Extract provided:
=-=-=-=-=

To obtain a PMA for a medical device, excimer laser manufacturers must file
a PMA application that includes clinical data and the results of pre-clinical
and other testing sufficient to show that there is a reasonable assurance of
safety and effectiveness of their excimer lasers. Human clinical trials must be
conducted pursuant to Investigational Device Exemptions issued by the FDA in
order to generate data necessary to support a PMA.
In the U.S., Summit and VISX are currently the only excimer laser
manufacturers to have obtained a PMA for their respective excimer lasers to
treat nearsightedness using PRK. The Summit PMA, which was granted in October
1995, limits the use of the excimer laser within a six millimeter ablation zone
to correct mild to moderate nearsightedness between -1.5 and -7.0 diopters with
astigmatism no greater than 1.5 diopters. As a result of the limits placed on
the approval, the Summit excimer laser is not authorized for use in the U.S. to
treat more severe cases of nearsightedness and astigmatism. In March, 1996, VISX
obtained FDA approval for PRK use of its excimer laser subject to similar use
limitations as those applicable to the Summit excimer laser. While the
performance of LASIK is currently the subject of a study by the FDA and while
excimer lasers are not yet approved for LASIK by the FDA, doctors in the U.S.,
including those affiliated with TLC refractive clinics, are performing LASIK on
an "off-label" basis, as permitted by applicable law.

=-=-=-=-=

(Collected data)

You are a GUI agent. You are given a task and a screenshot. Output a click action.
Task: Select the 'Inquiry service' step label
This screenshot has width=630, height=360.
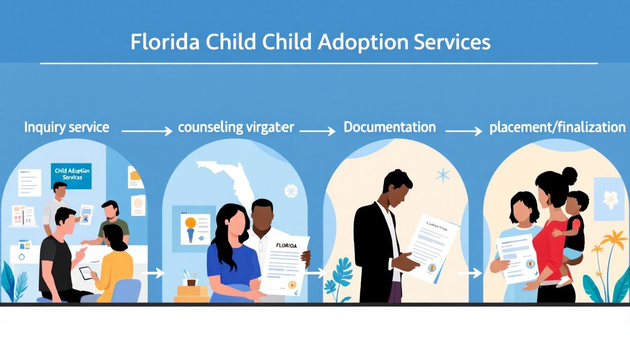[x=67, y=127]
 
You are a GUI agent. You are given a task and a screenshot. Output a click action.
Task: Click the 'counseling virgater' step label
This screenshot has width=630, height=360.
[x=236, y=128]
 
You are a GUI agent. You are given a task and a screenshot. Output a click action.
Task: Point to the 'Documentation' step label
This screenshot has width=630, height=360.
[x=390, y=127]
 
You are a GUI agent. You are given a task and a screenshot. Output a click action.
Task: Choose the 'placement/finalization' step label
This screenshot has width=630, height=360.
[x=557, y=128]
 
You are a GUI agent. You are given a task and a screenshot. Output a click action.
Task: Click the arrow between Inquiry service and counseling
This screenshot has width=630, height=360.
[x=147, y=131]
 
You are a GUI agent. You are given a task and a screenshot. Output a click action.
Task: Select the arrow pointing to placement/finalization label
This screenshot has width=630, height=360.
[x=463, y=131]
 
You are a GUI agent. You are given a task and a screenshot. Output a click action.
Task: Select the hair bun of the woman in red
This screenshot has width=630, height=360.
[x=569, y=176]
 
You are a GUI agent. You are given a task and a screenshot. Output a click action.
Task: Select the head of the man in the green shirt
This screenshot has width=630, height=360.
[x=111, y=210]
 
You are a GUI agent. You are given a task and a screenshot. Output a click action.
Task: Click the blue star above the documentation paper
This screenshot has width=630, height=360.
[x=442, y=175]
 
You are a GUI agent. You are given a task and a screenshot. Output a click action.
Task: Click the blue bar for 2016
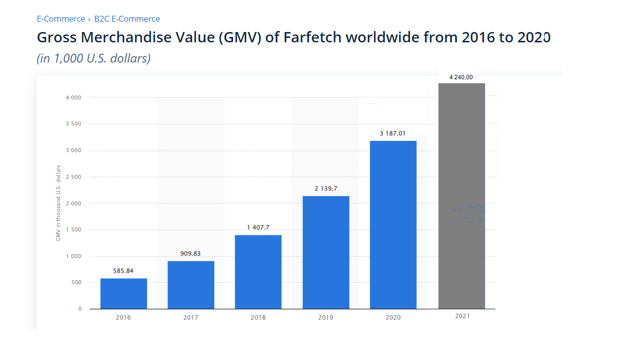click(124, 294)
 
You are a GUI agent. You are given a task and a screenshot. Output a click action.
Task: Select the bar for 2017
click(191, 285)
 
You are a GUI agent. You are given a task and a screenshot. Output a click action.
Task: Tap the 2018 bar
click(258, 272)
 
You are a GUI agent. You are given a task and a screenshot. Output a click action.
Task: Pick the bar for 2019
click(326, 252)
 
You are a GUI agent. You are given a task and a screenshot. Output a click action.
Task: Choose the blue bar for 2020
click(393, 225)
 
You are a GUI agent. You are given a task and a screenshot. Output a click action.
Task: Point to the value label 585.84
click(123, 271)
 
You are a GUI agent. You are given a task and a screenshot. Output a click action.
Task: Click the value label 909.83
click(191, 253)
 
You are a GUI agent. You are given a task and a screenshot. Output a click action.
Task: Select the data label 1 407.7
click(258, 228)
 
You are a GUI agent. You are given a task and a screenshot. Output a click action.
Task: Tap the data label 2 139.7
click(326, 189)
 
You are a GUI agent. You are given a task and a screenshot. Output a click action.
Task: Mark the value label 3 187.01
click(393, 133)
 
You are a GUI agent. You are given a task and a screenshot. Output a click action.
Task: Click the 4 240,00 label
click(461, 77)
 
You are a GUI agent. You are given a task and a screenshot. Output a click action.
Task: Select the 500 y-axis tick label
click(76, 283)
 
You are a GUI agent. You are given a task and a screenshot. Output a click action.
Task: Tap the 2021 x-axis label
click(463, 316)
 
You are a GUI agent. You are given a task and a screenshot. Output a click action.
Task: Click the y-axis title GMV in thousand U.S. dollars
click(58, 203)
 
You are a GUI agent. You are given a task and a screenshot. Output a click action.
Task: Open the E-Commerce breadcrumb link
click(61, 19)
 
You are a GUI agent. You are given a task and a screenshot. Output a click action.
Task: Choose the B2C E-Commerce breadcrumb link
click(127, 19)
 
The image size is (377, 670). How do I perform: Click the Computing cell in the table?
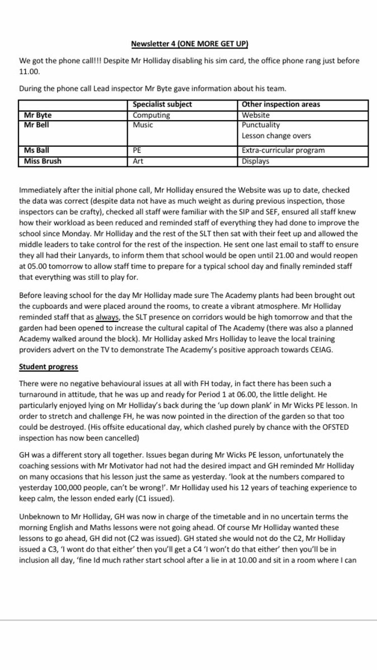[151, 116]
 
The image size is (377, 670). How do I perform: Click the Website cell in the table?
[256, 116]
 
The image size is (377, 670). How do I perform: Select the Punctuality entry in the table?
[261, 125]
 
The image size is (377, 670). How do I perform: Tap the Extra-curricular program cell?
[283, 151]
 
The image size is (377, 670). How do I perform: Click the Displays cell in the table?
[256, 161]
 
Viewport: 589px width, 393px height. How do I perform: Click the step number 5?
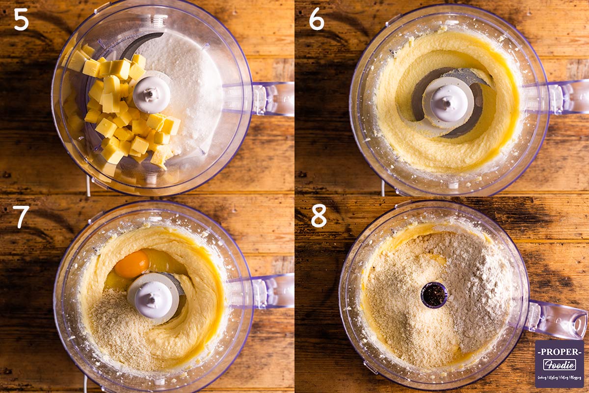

=-=-=-=-=

Tasks and exercises:
A. In the excerpt on FDA approval of excimer lasers, turn the paragraph that begins "In the U.S., Summit and VISX" into a short bulleted list that keeps its main facts.
B. Extend the excerpt on FDA approval of excimer lasers, picking up after its last sentence.
The data above comes from a separate source.

Per-task outputs:
A.
- Summit and VISX are currently the only U.S. excimer laser makers with a PMA to treat nearsightedness using PRK.
- Summit's PMA, granted in October 1995, limits use to a six millimeter ablation zone for mild to moderate nearsightedness between -1.5 and -7.0 diopters, with astigmatism no greater than 1.5 diopters.
- Because of these limits, the Summit laser is not authorized in the U.S. to treat more severe nearsightedness and astigmatism.
- In March 1996, VISX got FDA approval for PRK use of its laser, with similar limits.
- LASIK is under FDA study, and excimer lasers are not yet FDA-approved for it. U.S. doctors, including those with TLC refractive clinics, perform it "off-label," as the law permits.

B.
Any excimer laser manufacturer which obtains PMA approval for use of its
excimer lasers will continue to be subject to regulation by the FDA. The FDA
actively enforces regulations prohibiting marketing of products for
non-indicated uses and conducts periodic inspections to
-19-
determine compliance with good manufacturing practice regulations. Failure to
comply with applicable regulatory requirements can result in, among other
things, fines, suspensions or delays of approvals, seizures or recalls of
products, operating restrictions or criminal prosecutions.
In addition to the requirements described above, the regulatory
requirements that the Company must satisfy to conduct its business will vary
from state to state, and, accordingly, the manner of operation by the Company
and the degree of control over the delivery of refractive surgery by the Company
may differ among the states. The Company intends to comply with all regulatory
requirements that will be applicable.
The marketing and promotion of PRK in the U.S. is subject to regulation by
the FDA and the Federal Trade Commission ("FTC"). The FDA and FTC have released
a joint communique on the requirements for marketing PRK in compliance with the
laws administered by both agencies. The FTC staff also issued more detailed
staff guidance on the marketing and promotion of PRK and has been monitoring
marketing activities in this area through a non-public inquiry to identify areas
that may require further FTC attention.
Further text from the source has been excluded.